Set tasks |
1 – Answer these questions using the mailing-list page below:
(a) Who is the message from?
(b) In which function does the bug title say the server crashes?
(c) Who is named in the line that begins "Ответы"?
2 – Count the lines in the entries below that contain the string "pixels", matching case exactly. Give only the number.
───── Passage to read
Re: BUG #17255: Server crashes in index_delete_sort_cmp() due to race condition with vacuum

Поиск
Список
Период
Сортировка
От Peter Geoghegan
Тема Re: BUG #17255: Server crashes in index_delete_sort_cmp() due to race condition with vacuum
Дата
Msg-id CAH2-Wzka8u1Y+GNP41TQiHjLMP7mYG9h3i+5jq-FzSKgWXBk+Q@mail.gmail.com
обсуждение исходный текст
Ответ на BUG #17255: Server crashes in index_delete_sort_cmp() due to race condition with vacuum  (PG Bug reporting form <noreply@postgresql.org>)
Ответы Re: BUG #17255: Server crashes in index_delete_sort_cmp() due to race condition with vacuum  (Dmitry Dolgov <9erthalion6@gmail.com>)
──────────
───── Provided data
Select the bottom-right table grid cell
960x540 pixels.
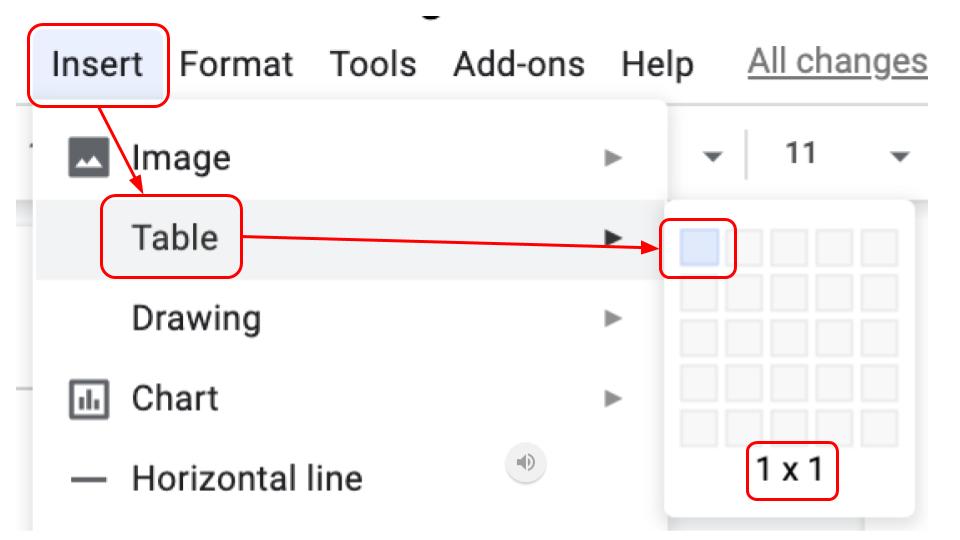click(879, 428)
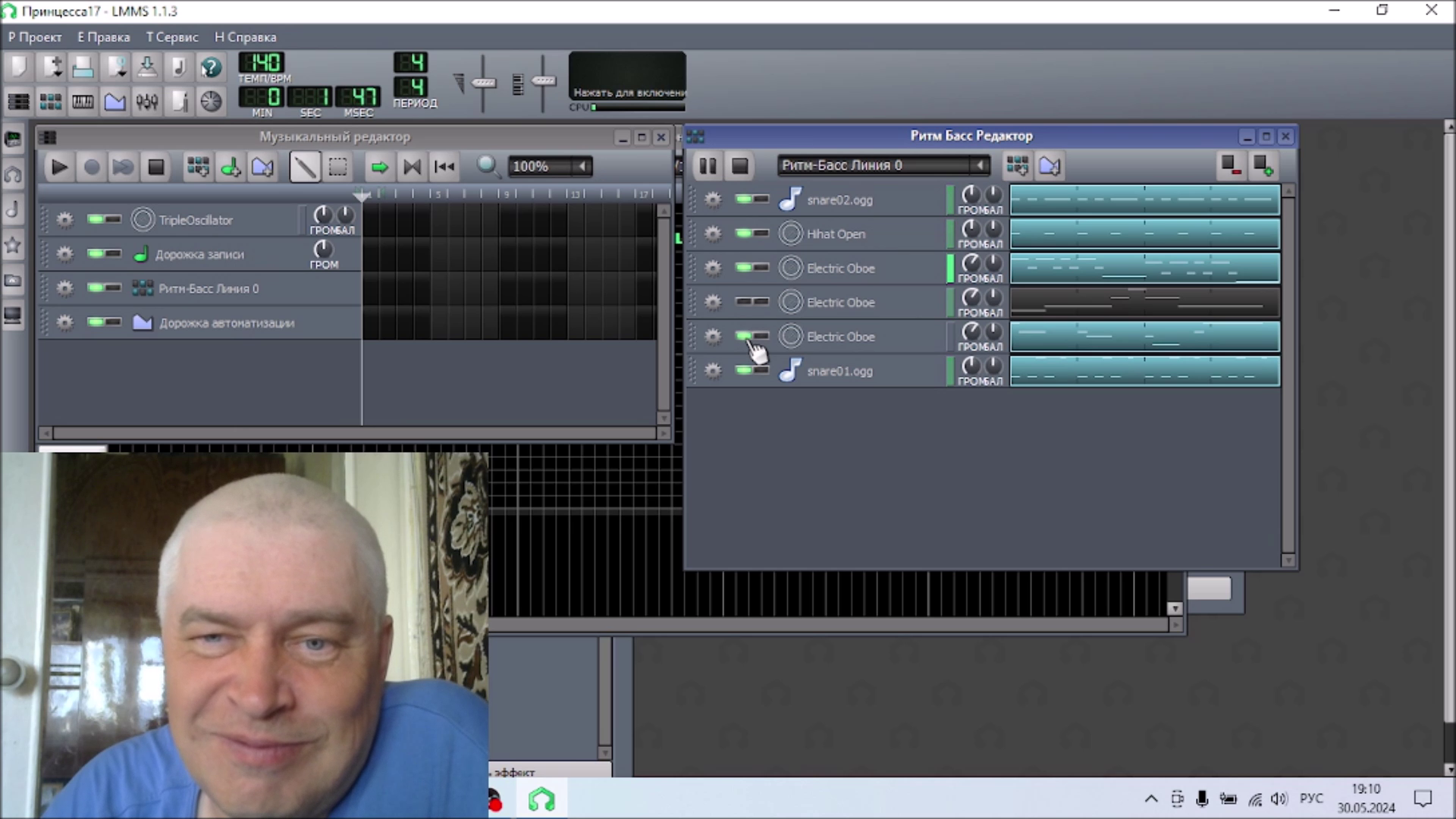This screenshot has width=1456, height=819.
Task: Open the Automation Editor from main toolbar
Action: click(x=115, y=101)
──────────
───── Provided data
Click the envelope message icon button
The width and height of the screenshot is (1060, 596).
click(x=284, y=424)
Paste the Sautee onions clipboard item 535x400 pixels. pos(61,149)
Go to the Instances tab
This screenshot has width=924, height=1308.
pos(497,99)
──────────
Task answers |
1 –
(a) Peter Geoghegan
(b) index_delete_sort_cmp()
(c) Dmitry Dolgov

2 – 2